What you have to do: Can you turn the part of the records below that opens with the line containing "Task: Click dialog" and closes with the line containing "Action: coord(558,384)", both lines included, into a JSON list of strings with one string per line and blank lines left out?

*** Available data

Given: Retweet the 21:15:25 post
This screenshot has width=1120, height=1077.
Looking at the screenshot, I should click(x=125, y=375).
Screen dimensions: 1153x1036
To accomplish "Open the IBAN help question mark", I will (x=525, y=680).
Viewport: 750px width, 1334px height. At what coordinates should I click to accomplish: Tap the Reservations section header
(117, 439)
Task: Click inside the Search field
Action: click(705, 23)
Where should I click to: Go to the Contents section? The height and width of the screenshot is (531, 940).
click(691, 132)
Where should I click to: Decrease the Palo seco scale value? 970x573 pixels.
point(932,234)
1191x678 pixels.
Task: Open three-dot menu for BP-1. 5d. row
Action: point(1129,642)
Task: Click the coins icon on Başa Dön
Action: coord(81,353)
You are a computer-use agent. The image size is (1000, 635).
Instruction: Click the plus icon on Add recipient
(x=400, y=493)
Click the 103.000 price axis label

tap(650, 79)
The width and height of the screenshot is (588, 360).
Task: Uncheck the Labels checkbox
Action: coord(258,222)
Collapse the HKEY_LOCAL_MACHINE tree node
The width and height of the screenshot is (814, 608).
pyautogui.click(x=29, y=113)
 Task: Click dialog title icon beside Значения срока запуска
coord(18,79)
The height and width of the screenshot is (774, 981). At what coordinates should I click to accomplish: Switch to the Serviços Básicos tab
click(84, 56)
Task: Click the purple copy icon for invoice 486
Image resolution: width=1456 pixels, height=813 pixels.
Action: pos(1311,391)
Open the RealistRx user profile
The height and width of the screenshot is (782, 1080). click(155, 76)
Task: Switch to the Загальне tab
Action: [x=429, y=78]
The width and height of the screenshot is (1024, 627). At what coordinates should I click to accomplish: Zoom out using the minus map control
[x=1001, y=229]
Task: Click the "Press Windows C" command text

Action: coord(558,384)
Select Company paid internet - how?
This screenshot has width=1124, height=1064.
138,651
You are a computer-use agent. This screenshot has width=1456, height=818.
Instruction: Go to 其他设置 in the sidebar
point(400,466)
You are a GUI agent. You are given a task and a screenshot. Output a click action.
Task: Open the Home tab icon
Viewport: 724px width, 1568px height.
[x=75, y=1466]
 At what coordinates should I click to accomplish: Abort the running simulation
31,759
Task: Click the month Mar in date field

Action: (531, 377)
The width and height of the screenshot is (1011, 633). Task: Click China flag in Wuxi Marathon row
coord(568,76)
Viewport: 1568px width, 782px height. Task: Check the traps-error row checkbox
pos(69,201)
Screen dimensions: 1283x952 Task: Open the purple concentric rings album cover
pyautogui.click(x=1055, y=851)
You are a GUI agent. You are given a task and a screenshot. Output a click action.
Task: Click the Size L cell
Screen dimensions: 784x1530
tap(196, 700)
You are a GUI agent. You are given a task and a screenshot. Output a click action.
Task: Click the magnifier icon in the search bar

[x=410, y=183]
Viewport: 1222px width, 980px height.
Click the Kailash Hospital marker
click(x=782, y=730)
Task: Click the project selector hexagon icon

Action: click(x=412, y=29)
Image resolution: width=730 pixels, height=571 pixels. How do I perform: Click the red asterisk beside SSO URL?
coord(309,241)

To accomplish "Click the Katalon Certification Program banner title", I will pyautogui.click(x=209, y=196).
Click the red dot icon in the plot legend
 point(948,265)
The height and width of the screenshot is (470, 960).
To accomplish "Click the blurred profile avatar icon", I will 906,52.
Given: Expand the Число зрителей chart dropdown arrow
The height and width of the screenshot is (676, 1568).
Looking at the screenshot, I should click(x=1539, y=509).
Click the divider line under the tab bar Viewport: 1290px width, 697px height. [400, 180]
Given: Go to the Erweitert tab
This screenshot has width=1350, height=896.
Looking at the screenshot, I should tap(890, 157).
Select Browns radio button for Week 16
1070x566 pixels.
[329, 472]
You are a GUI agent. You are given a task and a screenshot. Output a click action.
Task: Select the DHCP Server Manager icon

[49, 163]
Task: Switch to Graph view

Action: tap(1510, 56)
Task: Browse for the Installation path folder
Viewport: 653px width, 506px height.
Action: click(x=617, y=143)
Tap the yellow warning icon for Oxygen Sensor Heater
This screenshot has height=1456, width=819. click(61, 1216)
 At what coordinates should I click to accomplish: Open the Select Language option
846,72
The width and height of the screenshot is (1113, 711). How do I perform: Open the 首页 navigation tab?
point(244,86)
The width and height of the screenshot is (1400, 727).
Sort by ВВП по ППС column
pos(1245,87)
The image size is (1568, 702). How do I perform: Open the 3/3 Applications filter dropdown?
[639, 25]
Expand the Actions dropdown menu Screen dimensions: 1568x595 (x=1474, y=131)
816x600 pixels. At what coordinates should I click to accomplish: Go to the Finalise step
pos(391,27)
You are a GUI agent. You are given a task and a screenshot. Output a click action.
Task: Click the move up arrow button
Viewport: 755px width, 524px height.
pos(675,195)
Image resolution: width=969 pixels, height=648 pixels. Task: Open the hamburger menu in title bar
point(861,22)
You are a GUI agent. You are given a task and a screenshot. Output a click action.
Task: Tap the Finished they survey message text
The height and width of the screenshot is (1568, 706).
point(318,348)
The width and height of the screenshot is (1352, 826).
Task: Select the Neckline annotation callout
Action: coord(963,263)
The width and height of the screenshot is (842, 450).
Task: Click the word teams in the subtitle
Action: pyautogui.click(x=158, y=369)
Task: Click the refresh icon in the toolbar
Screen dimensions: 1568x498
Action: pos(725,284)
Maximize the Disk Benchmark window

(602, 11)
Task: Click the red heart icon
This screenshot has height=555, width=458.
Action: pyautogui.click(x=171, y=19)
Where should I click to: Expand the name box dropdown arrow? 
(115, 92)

******

Output below:
[
  " Task: Click dialog title icon beside Значения срока запуска",
  "coord(18,79)",
  "The height and width of the screenshot is (774, 981). At what coordinates should I click to accomplish: Switch to the Serviços Básicos tab",
  "click(84, 56)",
  "Task: Click the purple copy icon for invoice 486",
  "Image resolution: width=1456 pixels, height=813 pixels.",
  "Action: pos(1311,391)",
  "Open the RealistRx user profile",
  "The height and width of the screenshot is (782, 1080). click(155, 76)",
  "Task: Switch to the Загальне tab",
  "Action: [x=429, y=78]",
  "The width and height of the screenshot is (1024, 627). At what coordinates should I click to accomplish: Zoom out using the minus map control",
  "[x=1001, y=229]",
  "Task: Click the \"Press Windows C\" command text",
  "Action: coord(558,384)"
]